Una característica era la limpieza. Hombre de campo más aseado que él, no lo había en los contomos del terruño. Claro está que especialmente los domingos, cuando se mudaba de limpio, gracias a la hacendosa de su mujer, vieja muy más entrada en años que Justino, quien podría perfectísimamente ser su hijo, lo cuidaba como a tal, supliendo en diligencias domésticas las faltas que como esposa pudiera ofrecerle a su joven y codiciado cónyuge.
Justino no era guapo en el estricto sentido de la palabra, pero tenía un porte atractivo, de hombre fuerte y agradable, que le daban su juventud de treinta años, sus espaldas bien anchas, sus puños dispuestos a la defensa de los «díceres» y de las injurias y una sonrisa plácida pegada siempre en sus labios, que estaban, por lo demás, siempre listos a la canción lugareña y al cuento verde que destornillaba de risa a la peonada, los sábados de «raya», mientras oían su nombre, gritado por el mayordomo don Domingo.

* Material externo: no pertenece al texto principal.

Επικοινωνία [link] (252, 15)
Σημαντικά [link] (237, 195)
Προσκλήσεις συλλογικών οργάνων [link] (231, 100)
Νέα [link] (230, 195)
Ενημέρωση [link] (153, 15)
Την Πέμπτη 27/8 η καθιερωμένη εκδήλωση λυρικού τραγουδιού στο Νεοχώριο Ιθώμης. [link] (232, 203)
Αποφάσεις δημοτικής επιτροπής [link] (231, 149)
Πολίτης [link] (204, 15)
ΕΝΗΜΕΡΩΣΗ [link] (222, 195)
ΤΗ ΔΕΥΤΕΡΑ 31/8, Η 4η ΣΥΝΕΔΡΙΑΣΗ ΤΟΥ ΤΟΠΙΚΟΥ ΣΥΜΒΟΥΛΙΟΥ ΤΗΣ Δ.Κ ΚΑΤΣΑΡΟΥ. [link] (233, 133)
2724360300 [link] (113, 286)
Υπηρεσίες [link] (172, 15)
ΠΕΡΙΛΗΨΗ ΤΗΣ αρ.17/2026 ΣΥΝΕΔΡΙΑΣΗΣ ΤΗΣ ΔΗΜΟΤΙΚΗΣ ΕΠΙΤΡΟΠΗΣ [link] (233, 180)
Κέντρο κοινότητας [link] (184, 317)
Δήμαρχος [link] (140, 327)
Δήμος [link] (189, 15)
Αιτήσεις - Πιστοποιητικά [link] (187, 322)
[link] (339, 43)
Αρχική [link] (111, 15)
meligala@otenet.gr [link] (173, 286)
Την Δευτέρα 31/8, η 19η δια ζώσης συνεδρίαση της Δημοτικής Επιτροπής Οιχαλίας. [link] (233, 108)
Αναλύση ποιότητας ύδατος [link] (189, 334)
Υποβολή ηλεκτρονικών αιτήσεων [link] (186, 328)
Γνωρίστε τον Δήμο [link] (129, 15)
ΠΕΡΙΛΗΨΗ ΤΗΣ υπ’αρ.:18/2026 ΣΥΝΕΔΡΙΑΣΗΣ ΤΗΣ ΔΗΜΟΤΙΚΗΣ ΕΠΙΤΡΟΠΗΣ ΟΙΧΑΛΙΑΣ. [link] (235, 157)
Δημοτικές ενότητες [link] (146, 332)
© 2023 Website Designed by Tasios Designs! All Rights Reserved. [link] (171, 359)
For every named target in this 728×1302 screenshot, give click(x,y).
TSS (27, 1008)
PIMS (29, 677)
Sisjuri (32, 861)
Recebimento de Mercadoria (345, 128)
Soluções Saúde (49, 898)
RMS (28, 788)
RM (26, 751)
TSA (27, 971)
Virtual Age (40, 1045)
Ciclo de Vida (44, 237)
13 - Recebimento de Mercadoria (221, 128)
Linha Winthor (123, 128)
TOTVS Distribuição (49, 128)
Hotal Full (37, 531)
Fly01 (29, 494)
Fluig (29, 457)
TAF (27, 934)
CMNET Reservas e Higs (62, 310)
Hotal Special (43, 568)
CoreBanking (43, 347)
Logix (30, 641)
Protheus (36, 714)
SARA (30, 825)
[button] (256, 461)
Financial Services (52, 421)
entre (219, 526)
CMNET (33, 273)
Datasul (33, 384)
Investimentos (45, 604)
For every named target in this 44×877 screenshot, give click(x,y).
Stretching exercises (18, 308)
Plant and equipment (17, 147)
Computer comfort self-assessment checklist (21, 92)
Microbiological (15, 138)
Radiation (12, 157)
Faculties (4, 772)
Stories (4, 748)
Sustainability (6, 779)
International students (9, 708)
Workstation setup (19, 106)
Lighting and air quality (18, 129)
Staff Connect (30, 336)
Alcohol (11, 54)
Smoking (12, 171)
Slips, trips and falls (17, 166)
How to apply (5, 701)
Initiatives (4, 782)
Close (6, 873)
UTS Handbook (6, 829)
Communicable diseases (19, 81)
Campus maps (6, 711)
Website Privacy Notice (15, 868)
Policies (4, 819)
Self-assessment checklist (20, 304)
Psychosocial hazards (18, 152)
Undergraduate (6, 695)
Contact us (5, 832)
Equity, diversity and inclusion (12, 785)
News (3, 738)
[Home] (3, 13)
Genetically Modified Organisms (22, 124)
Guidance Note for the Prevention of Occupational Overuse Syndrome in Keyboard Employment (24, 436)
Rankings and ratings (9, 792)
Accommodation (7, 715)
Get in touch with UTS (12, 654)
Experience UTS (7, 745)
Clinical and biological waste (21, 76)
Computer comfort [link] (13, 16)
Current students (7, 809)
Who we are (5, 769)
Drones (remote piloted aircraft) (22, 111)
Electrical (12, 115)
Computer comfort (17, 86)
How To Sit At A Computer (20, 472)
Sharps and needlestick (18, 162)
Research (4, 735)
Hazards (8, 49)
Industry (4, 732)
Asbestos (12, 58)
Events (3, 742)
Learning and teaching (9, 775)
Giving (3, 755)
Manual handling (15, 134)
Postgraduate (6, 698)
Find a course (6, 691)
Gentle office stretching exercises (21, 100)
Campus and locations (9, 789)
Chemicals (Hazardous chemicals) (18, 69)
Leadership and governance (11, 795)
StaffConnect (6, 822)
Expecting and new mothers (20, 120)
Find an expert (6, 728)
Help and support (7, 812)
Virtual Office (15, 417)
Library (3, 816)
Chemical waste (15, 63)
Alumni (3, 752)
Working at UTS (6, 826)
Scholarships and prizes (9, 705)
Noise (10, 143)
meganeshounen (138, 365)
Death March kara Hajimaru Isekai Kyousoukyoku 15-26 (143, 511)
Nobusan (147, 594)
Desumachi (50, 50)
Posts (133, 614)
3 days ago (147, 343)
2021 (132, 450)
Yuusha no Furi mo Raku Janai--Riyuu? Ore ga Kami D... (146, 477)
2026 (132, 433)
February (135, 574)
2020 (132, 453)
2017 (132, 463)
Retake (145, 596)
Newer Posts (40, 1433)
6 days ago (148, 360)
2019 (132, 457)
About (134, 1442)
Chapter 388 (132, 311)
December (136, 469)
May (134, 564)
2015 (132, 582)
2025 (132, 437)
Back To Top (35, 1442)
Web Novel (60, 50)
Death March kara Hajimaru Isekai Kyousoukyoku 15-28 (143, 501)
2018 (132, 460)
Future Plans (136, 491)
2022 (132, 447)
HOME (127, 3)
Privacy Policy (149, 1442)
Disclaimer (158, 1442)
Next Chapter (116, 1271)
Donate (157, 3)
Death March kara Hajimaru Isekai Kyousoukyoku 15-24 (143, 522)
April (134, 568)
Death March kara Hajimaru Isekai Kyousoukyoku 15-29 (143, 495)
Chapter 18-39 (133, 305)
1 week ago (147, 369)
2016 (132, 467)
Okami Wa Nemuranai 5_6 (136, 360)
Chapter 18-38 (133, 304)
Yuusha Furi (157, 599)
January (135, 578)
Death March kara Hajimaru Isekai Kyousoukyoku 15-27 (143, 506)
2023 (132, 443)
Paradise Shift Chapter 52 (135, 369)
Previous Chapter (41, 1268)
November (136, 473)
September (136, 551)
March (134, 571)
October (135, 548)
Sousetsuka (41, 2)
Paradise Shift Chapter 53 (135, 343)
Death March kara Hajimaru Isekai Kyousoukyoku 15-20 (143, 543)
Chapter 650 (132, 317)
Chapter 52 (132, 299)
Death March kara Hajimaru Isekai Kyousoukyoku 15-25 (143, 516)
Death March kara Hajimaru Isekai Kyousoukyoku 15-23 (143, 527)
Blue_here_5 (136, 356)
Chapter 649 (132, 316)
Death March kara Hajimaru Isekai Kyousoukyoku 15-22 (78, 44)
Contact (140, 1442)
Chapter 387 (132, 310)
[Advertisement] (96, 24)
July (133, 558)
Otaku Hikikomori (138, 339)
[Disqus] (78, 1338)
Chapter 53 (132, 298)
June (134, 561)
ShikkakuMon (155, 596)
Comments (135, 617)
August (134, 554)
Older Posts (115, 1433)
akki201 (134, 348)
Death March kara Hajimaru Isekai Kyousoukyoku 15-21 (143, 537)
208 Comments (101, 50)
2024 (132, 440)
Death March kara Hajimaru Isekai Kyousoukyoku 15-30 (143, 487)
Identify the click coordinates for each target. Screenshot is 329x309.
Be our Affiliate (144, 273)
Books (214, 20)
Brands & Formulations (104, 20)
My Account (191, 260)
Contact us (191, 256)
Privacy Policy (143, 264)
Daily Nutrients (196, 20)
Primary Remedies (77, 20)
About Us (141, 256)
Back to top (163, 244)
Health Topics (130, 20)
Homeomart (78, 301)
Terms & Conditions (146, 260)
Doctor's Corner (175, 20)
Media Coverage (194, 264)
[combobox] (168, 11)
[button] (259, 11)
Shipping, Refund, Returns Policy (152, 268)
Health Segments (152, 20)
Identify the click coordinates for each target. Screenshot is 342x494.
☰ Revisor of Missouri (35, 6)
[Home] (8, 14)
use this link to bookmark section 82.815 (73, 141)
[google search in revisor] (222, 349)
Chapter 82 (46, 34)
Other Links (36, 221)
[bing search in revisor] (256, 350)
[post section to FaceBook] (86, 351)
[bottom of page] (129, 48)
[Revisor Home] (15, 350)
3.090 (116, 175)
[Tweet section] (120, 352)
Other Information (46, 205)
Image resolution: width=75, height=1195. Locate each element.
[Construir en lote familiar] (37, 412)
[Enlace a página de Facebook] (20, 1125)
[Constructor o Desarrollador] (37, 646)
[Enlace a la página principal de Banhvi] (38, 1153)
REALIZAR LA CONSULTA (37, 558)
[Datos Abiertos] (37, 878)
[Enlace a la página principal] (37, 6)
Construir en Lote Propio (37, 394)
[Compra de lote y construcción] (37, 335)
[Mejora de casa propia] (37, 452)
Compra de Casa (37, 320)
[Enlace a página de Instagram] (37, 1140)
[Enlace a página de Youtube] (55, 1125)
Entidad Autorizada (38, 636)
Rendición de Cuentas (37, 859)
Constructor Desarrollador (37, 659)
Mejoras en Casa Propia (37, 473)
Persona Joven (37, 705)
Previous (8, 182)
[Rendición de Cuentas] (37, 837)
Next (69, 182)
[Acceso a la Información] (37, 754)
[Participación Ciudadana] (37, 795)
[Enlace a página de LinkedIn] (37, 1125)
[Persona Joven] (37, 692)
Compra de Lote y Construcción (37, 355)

Dicho queda sin empresarlo, que las mozas del Salto y aun las de Santiago, de San Pedro, del Ranchito y del San Vicente, pueblecitos y ranchos de los linderos, se desvivían por ganarse una flor de Justino, aun sabiendo que no era libre y, por lo mismo estaba imposibitado para ser de otras mujeres que la suya propia.
Pero cortejen muchas hembras a un solo hombre, y búsquenlo con los halagos y «háganle ganas» con el coqueteo menos vivo de sus gracias naturales, y el hombre se echará a perder por inflexible que sea. Y más si el tal es mozo de buen ver y no encuentra puertas adentro de su hogar los encantos amorosos que sospecha, y con razón, puede hallar fuena.
Sucedió lo que suceder tenía; que Justino no tuvo más remedio que encontrarse «por hay» una sobrina que sabe Dios de dónde hubo, y la plantó en su casa de la noche a la mañana.
La mujer de José Antonio, el del establo, que entre paréntesis había echado el ojo a Justino, levantó más chismes que paja levanta un remolino, que si es muy «chonga», que si no sabe remendar, que si es muy bestia, que si nunca lleva el almuerzo a su hora; ¡qué sé yo! Y esto, naturalmente, con el obligado estrambote de la sonrisa maliciosa y del dengue altanero, para demostrar desprecio por la mujer mala con cara de «mosca muerta».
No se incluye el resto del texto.